- _Given passage_
───
The cuddly factor that the Dot robots injected in the fun was a plus for Desjardins. “I also like how they come with Dot, because it’s like, super cute and you can dress them up and stuff.”
Funded through local extended learning dollars, the camp is intended to bridge the gap between classroom learning and hands-on experience. Dr. David Timbs, supervisor of instructional technology for the school system, is in his first year of his role and said the schools realized the increased attention to standardized test scores and wanted to create a way to also encourage a fun learning environment.
“When I arrived in the fall they talked about how we do a lot of things during the school year in order to make sure we’re covering standards, covering the needs of our students who need remediation,” Timbs said. “This is one of those opportunities that we have to do something that is purely enrichment and purely hands-on engagement that really helps students apply what they’ve been learning all year long.”
In North Side’s gym, Indian Trail Intermediate School math teacher Brandie Sanchez seemed as excited as the group of boys who were checking out the results of computer coding they had written to operate a drone.
“These kids have been amazing,” Sanchez said. “For a third grader to program is absolutely amazing for me to see.”
Owen Ryder, who finished fourth grade at Woodland Elementary last month, said he’d enjoyed the drone segment. “We’ve learned how to code them to make them fly to certain spots around the gym.”
Even though he has a drone of his own, Ryder said the STEAM camp experience was more interesting as he had simply used a remote control to operate the other drone. “It’s a nice change. I’ve learned a lot.”
───
- _Records provided_

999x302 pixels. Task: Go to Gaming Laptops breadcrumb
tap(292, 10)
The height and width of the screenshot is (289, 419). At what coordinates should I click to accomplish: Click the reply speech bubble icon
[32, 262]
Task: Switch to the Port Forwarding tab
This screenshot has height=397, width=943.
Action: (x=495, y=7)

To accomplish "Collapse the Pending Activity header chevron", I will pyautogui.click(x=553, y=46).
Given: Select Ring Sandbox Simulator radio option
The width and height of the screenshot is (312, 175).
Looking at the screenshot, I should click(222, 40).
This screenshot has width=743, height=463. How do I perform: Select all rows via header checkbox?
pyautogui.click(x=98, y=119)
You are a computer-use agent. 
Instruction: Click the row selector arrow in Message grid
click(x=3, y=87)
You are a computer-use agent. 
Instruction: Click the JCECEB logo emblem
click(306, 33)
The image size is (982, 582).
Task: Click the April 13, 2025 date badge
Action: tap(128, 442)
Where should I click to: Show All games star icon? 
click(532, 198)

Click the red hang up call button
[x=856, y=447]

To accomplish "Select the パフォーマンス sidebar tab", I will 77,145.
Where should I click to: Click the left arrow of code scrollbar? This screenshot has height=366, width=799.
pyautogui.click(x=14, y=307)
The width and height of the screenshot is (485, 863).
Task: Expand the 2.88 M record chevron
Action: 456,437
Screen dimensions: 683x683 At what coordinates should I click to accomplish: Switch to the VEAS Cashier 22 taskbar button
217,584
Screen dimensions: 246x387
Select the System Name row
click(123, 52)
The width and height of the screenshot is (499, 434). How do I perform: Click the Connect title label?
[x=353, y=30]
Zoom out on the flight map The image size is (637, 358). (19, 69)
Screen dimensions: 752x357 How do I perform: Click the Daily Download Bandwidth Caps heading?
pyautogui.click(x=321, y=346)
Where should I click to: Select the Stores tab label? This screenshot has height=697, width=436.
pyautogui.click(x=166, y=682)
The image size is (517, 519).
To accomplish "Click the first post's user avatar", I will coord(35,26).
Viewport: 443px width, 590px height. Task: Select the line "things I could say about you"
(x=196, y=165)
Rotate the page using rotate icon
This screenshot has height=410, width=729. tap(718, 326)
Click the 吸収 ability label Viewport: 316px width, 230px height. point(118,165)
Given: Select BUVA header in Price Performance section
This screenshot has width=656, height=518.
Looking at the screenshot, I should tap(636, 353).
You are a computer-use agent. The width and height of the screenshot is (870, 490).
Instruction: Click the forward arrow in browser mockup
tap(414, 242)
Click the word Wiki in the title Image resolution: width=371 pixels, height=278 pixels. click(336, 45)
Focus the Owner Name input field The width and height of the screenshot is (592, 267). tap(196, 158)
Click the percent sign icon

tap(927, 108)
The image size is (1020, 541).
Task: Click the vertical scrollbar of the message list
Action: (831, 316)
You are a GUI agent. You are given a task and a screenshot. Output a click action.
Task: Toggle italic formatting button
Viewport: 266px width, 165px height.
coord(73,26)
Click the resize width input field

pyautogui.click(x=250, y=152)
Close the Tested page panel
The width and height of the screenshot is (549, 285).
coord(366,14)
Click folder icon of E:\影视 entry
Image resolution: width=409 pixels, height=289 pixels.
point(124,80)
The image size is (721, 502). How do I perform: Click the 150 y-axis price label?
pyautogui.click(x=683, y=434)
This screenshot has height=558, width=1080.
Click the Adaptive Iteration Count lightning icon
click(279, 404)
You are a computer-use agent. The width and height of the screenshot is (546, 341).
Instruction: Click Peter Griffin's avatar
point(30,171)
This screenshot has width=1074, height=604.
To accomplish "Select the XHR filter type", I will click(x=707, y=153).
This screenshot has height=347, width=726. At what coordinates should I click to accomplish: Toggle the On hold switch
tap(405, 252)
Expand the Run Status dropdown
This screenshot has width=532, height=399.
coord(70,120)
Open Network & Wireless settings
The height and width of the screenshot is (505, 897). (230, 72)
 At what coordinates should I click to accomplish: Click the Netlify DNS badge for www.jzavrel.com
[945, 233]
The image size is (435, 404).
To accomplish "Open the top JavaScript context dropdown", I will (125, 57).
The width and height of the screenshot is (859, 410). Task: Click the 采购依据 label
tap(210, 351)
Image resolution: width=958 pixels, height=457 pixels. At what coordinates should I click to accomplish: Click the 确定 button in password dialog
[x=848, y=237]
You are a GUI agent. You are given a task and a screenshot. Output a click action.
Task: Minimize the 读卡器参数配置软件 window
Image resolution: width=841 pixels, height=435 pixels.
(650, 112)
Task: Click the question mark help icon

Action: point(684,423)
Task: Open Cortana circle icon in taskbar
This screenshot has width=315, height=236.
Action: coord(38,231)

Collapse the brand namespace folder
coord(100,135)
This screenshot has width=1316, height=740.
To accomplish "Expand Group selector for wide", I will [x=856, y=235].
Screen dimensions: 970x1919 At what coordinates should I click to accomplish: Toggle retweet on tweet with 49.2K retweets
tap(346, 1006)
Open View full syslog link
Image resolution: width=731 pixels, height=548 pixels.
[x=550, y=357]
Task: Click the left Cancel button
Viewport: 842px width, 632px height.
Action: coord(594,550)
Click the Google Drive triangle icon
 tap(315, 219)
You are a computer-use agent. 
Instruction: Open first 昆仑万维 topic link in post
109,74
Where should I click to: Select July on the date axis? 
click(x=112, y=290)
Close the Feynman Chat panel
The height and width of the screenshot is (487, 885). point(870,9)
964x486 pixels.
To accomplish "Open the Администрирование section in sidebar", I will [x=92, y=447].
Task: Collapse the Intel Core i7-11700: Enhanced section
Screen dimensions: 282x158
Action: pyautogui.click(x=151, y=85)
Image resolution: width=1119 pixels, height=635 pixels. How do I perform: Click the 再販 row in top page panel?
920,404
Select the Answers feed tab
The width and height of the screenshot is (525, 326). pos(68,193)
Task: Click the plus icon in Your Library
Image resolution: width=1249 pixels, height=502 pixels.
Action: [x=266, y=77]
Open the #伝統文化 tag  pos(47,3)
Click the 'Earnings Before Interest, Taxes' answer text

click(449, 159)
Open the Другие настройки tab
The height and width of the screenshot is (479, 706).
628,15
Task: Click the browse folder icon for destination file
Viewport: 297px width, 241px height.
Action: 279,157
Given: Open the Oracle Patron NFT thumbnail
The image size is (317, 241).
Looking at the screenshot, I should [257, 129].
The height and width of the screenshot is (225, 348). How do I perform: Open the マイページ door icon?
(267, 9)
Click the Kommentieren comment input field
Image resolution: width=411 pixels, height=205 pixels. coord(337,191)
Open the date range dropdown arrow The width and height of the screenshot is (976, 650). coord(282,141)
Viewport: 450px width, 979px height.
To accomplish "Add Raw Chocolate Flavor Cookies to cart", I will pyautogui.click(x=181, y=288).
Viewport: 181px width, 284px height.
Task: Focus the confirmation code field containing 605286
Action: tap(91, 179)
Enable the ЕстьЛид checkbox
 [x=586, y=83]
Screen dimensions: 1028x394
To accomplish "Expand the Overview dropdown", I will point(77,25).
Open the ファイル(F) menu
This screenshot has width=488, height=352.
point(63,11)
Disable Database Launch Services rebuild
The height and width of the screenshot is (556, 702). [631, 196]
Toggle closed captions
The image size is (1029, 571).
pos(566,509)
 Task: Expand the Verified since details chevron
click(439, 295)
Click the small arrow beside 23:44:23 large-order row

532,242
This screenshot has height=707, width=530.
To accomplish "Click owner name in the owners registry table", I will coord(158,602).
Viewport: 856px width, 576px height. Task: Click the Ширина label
───
- _Questions_
a) Rewrite the paragraph in the STEAM camp passage that begins "Funded through local extended learning dollars" in fewer words, keeping its main facts.
b) Reproduce the part of the STEAM camp passage starting at "The cuddly factor" and ending at "fun learning environment.".
c) According to the STEAM camp passage, what grade did Owen Ryder finish at Woodland Elementary last month?

- _Per-task answers_
a) Paid for with local extended learning dollars, the camp aims to link classroom learning with hands-on experience. Dr. David Timbs, in his first year as the school system's supervisor of instructional technology, said the schools recognized the growing focus on standardized test scores and wanted to also create a fun learning environment.

b)
The cuddly factor that the Dot robots injected in the fun was a plus for Desjardins. “I also like how they come with Dot, because it’s like, super cute and you can dress them up and stuff.”
Funded through local extended learning dollars, the camp is intended to bridge the gap between classroom learning and hands-on experience. Dr. David Timbs, supervisor of instructional technology for the school system, is in his first year of his role and said the schools realized the increased attention to standardized test scores and wanted to create a way to also encourage a fun learning environment.

c) Fourth grade.